-- TASK GOAL --
Can you reproduce the items below with every "computer-use agent" changed to "desktop assistant" and nothing else altered?

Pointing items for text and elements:
==*==
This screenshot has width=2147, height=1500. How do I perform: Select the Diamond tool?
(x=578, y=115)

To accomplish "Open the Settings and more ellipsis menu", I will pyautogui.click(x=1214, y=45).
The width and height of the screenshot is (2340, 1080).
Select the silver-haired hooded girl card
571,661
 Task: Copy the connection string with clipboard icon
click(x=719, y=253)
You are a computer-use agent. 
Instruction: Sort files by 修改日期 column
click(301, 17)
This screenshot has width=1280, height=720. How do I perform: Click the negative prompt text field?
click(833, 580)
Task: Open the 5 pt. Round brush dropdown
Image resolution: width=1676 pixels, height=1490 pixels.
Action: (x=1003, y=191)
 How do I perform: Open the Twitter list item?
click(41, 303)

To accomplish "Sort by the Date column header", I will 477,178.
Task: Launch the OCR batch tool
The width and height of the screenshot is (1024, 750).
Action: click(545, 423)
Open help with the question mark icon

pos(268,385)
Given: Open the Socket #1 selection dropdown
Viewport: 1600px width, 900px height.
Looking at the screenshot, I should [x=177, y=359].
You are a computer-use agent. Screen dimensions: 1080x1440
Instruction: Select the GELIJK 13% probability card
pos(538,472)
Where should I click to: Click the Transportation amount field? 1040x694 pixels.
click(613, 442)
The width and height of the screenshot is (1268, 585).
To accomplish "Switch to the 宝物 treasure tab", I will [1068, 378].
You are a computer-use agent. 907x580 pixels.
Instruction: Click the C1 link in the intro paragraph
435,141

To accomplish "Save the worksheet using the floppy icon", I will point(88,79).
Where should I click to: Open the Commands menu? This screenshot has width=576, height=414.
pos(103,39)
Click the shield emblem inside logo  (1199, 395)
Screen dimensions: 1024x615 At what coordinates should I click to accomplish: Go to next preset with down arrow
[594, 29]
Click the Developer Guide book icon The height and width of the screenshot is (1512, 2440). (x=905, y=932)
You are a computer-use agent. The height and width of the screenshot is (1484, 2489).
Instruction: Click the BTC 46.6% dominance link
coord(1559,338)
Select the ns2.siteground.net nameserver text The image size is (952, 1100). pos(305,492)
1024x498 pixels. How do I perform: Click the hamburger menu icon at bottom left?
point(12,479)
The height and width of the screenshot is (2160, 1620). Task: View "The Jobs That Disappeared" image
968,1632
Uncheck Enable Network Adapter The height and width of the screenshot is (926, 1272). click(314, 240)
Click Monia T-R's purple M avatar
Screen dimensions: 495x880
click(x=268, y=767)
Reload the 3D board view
==*==
-- SOLVED PROBLEM --
This screenshot has width=2147, height=1500. How do I perform: Select the Diamond tool?
(x=578, y=115)

To accomplish "Open the Settings and more ellipsis menu", I will pyautogui.click(x=1214, y=45).
The width and height of the screenshot is (2340, 1080).
Select the silver-haired hooded girl card
571,661
 Task: Copy the connection string with clipboard icon
click(x=719, y=253)
You are a desktop assistant. 
Instruction: Sort files by 修改日期 column
click(301, 17)
This screenshot has width=1280, height=720. How do I perform: Click the negative prompt text field?
click(833, 580)
Task: Open the 5 pt. Round brush dropdown
Image resolution: width=1676 pixels, height=1490 pixels.
Action: (x=1003, y=191)
 How do I perform: Open the Twitter list item?
click(41, 303)

To accomplish "Sort by the Date column header", I will 477,178.
Task: Launch the OCR batch tool
The width and height of the screenshot is (1024, 750).
Action: click(545, 423)
Open help with the question mark icon

pos(268,385)
Given: Open the Socket #1 selection dropdown
Viewport: 1600px width, 900px height.
Looking at the screenshot, I should [x=177, y=359].
You are a desktop assistant. Screen dimensions: 1080x1440
Instruction: Select the GELIJK 13% probability card
pos(538,472)
Where should I click to: Click the Transportation amount field? 1040x694 pixels.
click(613, 442)
The width and height of the screenshot is (1268, 585).
To accomplish "Switch to the 宝物 treasure tab", I will [1068, 378].
You are a desktop assistant. 907x580 pixels.
Instruction: Click the C1 link in the intro paragraph
435,141

To accomplish "Save the worksheet using the floppy icon", I will point(88,79).
Where should I click to: Open the Commands menu? This screenshot has width=576, height=414.
pos(103,39)
Click the shield emblem inside logo  (1199, 395)
Screen dimensions: 1024x615 At what coordinates should I click to accomplish: Go to next preset with down arrow
[594, 29]
Click the Developer Guide book icon The height and width of the screenshot is (1512, 2440). (x=905, y=932)
You are a desktop assistant. The height and width of the screenshot is (1484, 2489).
Instruction: Click the BTC 46.6% dominance link
coord(1559,338)
Select the ns2.siteground.net nameserver text The image size is (952, 1100). pos(305,492)
1024x498 pixels. How do I perform: Click the hamburger menu icon at bottom left?
point(12,479)
The height and width of the screenshot is (2160, 1620). Task: View "The Jobs That Disappeared" image
968,1632
Uncheck Enable Network Adapter The height and width of the screenshot is (926, 1272). click(314, 240)
Click Monia T-R's purple M avatar
Screen dimensions: 495x880
click(x=268, y=767)
Reload the 3D board view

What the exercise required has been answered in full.